Collected data entries
——

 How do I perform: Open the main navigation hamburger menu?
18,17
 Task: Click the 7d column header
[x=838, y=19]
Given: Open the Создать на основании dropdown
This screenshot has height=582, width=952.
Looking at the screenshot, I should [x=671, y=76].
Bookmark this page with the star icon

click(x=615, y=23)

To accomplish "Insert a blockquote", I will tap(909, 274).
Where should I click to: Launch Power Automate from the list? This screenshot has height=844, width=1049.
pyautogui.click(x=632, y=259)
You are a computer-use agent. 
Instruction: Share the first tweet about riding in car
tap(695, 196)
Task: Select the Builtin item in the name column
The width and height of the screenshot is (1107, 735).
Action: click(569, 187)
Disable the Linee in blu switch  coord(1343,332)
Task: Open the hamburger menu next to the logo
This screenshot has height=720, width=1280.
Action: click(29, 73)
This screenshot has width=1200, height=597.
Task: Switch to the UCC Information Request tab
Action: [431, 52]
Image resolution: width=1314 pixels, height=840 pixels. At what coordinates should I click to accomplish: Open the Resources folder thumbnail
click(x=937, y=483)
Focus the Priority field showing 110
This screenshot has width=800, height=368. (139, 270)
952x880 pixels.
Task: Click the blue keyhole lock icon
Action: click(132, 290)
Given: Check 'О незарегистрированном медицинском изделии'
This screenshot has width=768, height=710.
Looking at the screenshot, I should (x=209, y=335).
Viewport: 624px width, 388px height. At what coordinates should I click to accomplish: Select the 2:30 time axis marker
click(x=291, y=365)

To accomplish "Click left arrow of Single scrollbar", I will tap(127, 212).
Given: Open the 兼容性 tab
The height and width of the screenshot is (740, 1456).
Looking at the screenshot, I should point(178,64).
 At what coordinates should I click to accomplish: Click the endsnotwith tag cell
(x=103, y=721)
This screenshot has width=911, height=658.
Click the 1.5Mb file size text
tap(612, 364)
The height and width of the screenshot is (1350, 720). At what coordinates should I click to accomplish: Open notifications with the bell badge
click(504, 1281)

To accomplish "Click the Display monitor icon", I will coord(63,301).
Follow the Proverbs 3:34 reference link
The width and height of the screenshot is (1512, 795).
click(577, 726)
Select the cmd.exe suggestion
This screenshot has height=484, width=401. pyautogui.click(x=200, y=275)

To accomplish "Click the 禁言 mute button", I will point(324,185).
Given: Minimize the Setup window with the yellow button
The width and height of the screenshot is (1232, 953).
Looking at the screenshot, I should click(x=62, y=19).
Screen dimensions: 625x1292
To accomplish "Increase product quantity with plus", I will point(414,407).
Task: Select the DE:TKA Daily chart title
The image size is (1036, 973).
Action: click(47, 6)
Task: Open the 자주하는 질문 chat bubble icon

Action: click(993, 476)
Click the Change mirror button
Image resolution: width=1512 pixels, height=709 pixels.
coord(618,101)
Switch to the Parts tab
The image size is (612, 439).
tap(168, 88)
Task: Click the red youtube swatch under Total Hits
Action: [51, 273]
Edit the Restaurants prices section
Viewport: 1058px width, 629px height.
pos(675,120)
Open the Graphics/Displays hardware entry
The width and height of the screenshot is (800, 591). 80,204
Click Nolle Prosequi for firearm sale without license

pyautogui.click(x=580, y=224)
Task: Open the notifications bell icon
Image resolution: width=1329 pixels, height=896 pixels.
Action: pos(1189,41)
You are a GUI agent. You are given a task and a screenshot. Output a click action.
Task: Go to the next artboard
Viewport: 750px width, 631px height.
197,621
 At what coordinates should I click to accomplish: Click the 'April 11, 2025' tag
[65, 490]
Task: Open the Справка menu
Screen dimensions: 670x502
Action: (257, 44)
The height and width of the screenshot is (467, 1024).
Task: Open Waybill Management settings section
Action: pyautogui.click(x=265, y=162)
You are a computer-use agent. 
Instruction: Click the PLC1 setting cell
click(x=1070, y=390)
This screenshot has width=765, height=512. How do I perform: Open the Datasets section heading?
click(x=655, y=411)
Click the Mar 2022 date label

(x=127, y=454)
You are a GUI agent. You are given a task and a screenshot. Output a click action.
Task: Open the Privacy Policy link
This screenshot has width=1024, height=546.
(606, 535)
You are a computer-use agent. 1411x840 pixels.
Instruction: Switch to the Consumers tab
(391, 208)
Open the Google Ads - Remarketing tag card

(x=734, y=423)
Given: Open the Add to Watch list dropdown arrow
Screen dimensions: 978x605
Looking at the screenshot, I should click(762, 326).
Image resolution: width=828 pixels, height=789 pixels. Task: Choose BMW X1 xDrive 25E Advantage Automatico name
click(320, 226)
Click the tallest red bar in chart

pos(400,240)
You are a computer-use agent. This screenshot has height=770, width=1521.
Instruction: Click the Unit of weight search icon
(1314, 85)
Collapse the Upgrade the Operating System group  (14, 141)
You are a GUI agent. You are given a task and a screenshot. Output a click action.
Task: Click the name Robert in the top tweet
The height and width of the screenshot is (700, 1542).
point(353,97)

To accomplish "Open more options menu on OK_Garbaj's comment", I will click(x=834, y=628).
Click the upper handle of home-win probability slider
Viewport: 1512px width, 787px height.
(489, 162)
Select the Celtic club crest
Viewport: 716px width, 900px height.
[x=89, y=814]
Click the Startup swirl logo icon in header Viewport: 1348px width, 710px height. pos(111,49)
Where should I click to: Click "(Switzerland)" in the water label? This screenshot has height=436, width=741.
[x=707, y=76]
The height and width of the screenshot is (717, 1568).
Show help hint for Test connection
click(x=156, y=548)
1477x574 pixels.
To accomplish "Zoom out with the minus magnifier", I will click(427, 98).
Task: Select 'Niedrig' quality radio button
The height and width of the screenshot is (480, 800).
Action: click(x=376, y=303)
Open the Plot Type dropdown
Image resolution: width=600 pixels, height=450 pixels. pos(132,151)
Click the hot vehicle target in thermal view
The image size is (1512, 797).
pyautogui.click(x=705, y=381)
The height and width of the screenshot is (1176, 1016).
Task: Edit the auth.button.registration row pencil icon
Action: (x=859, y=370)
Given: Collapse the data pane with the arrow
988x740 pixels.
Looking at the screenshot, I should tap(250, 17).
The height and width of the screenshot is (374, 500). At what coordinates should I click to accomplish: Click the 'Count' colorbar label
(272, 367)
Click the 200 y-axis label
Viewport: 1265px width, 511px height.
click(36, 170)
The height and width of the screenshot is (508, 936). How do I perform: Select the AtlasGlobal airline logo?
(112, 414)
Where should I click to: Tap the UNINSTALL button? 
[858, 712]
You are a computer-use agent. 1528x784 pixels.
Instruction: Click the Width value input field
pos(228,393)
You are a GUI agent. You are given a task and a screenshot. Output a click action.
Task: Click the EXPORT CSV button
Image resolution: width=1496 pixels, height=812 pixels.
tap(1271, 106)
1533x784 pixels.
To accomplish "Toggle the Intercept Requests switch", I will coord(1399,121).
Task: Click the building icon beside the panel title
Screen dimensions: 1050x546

——

> **EXERCISE INSTRUCTIONS**: Going through the records above line by line, tally those with the word "next" and answer with the number only.

> **SOLUTION FOR THIS TASK**: 2